You observe data $\{3, 5, 7, 4, 6\}$ assumed to come from $\mathcal{N}(\mu, \sigma^2)$. The MLE estimate of $\mu$ is:

  • (a) 4
  • (b) 5
  • (c) 6
  • (d) 25
Answer **(b)**. The MLE for the mean of a Gaussian is the sample mean: $\hat{\mu} = (3 + 5 + 7 + 4 + 6) / 5 = 25 / 5 = 5$.

Question 22

Which statement about the relationship between MLE and regularization is TRUE?
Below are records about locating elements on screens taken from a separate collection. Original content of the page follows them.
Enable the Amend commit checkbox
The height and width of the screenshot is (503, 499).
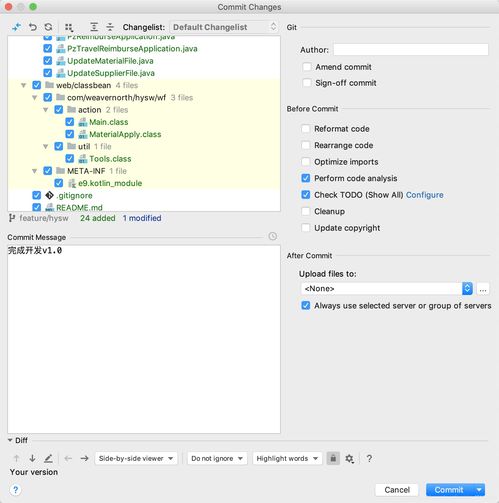[307, 67]
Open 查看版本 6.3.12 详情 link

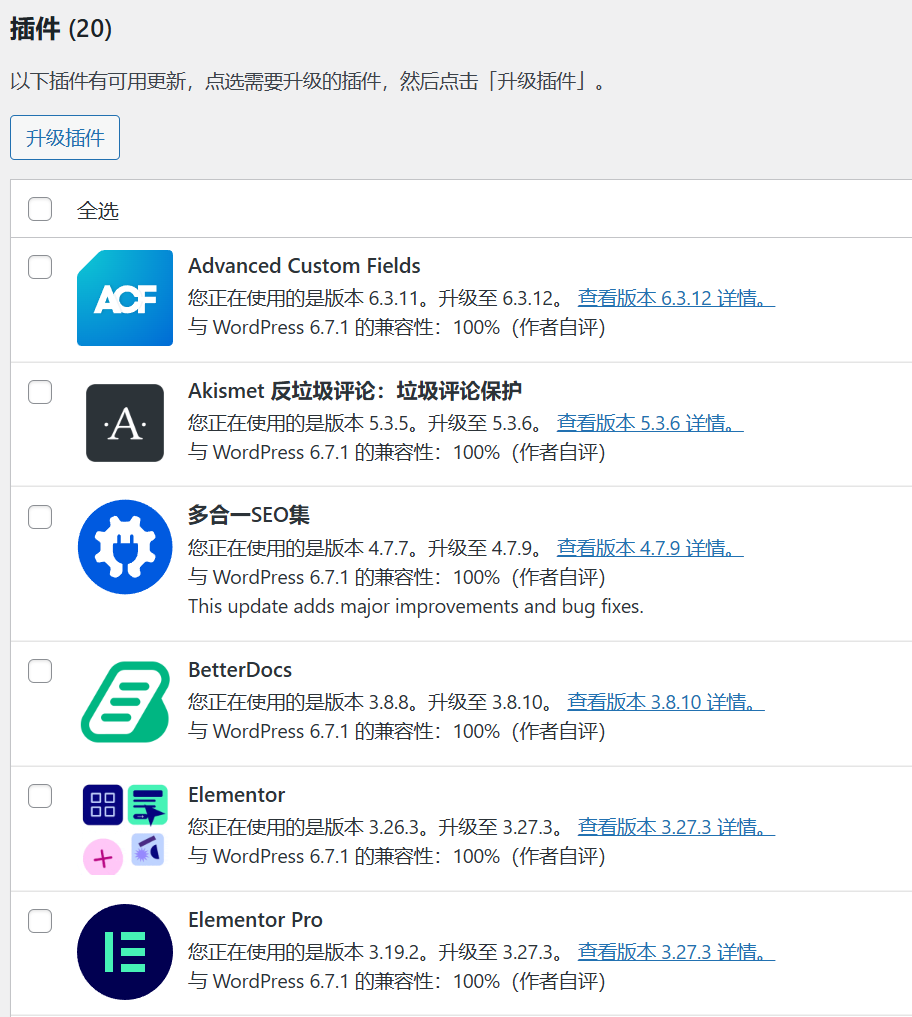click(676, 297)
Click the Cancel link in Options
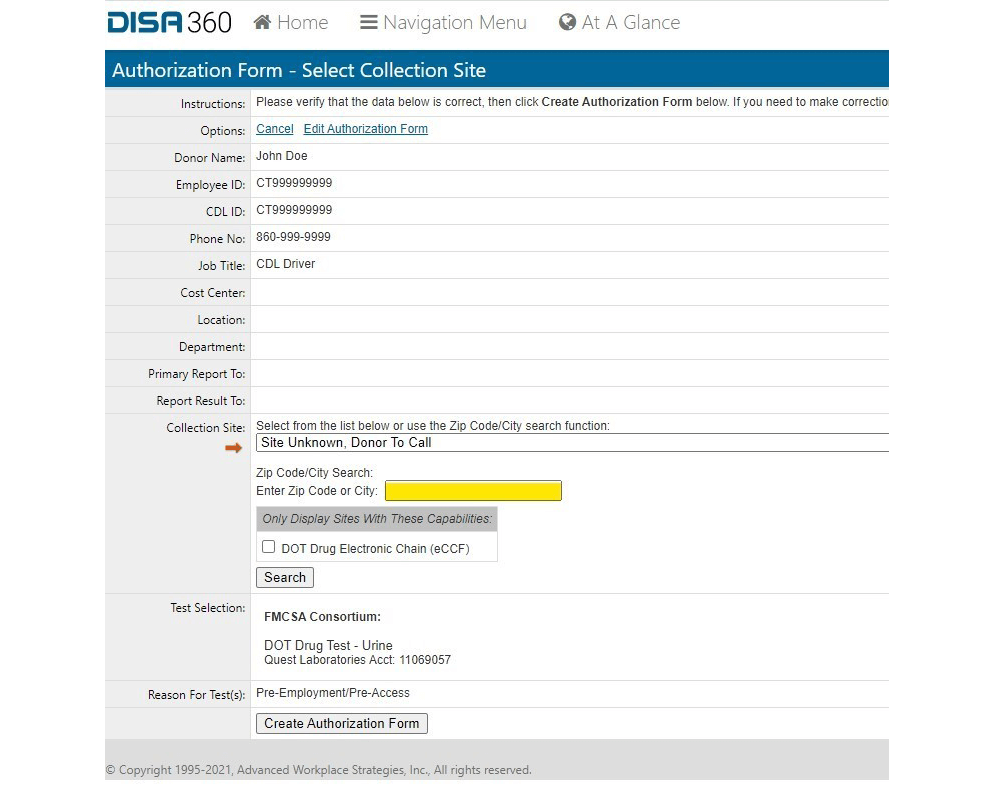 pos(274,129)
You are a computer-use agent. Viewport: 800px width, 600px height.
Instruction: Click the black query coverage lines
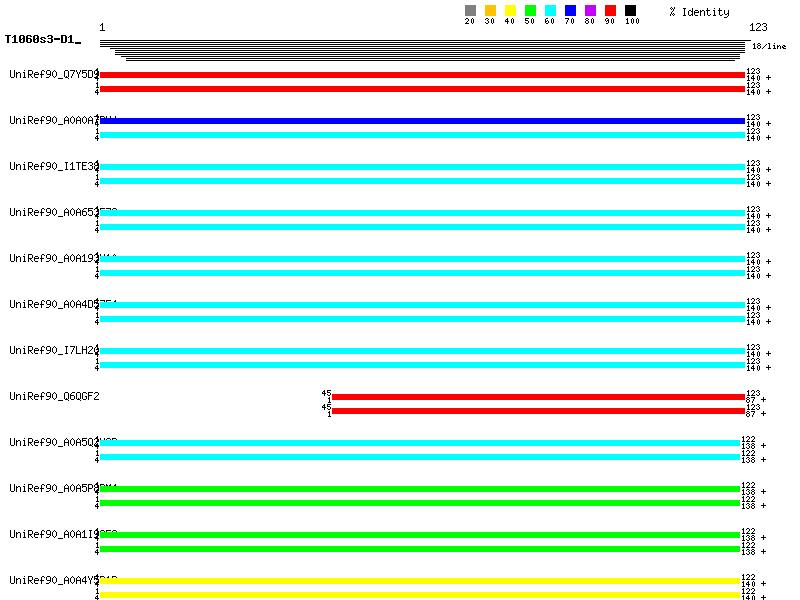pyautogui.click(x=422, y=50)
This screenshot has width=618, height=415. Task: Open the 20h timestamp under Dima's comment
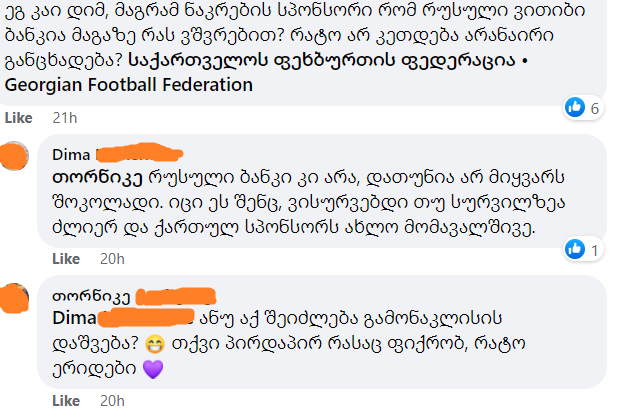[113, 259]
  • (a) MLE naturally includes regularization
  • (b) MLE with a Gaussian prior gives L1 regularization
  • (c) MAP estimation can be viewed as regularized MLE
  • (d) Regularization increases the likelihood of the data
Answer **(c)**. MAP estimation adds $\log p(\theta)$ to the log-likelihood, which acts as a regularization term. The specific form of regularization depends on the prior: Gaussian prior gives L2, Laplace prior gives L1. Plain MLE (option a) has no regularization, and regularization generally *decreases* the training likelihood (option d) in exchange for better generalization.

Question 23

The differential entropy of a continuous random variable can be:

  • (a) Only positive
  • (b) Only non-negative
  • (c) Negative
  • (d) Complex-valued
Answer **(c)**. Unlike discrete entropy, differential entropy can be negative. For example, a uniform distribution on $[0, a]$ has differential entropy $\ln a$, which is negative when $a < 1$. This is one of the subtle differences between discrete and continuous entropy.

Question 24

In the context of variational autoencoders, the KL divergence term $D_{\text{KL}}(q(z|x) \| p(z))$ in the ELBO serves as:

  • (a) A reconstruction loss
  • (b) A regularizer that keeps the encoder close to the prior
  • (c) A classifier for the latent space
  • (d) A measure of the decoder quality
Answer **(b)**. The KL term penalizes the encoder distribution $q(z|x)$ for deviating from the prior $p(z)$ (typically a standard Gaussian). This regularization prevents the encoder from memorizing the training data and ensures the latent space has a smooth, usable structure. The reconstruction term is $\mathbb{E}_{q(z|x)}[\log p(x|z)]$.

Question 25

The log-sum-exp trick is used to:

  • (a) Speed up matrix multiplication
  • (b) Avoid numerical overflow when computing $\log \sum_i e^{a_i}$
  • (c) Reduce memory usage in gradient computation
  • (d) Convert probabilities to logits
Answer **(b)**. The log-sum-exp trick computes $\log \sum_i \exp(a_i) = a_{\max} + \log \sum_i \exp(a_i - a_{\max})$, which avoids overflow by subtracting the maximum value before exponentiation. This is essential for numerically stable softmax computation and working with log-probabilities in machine learning.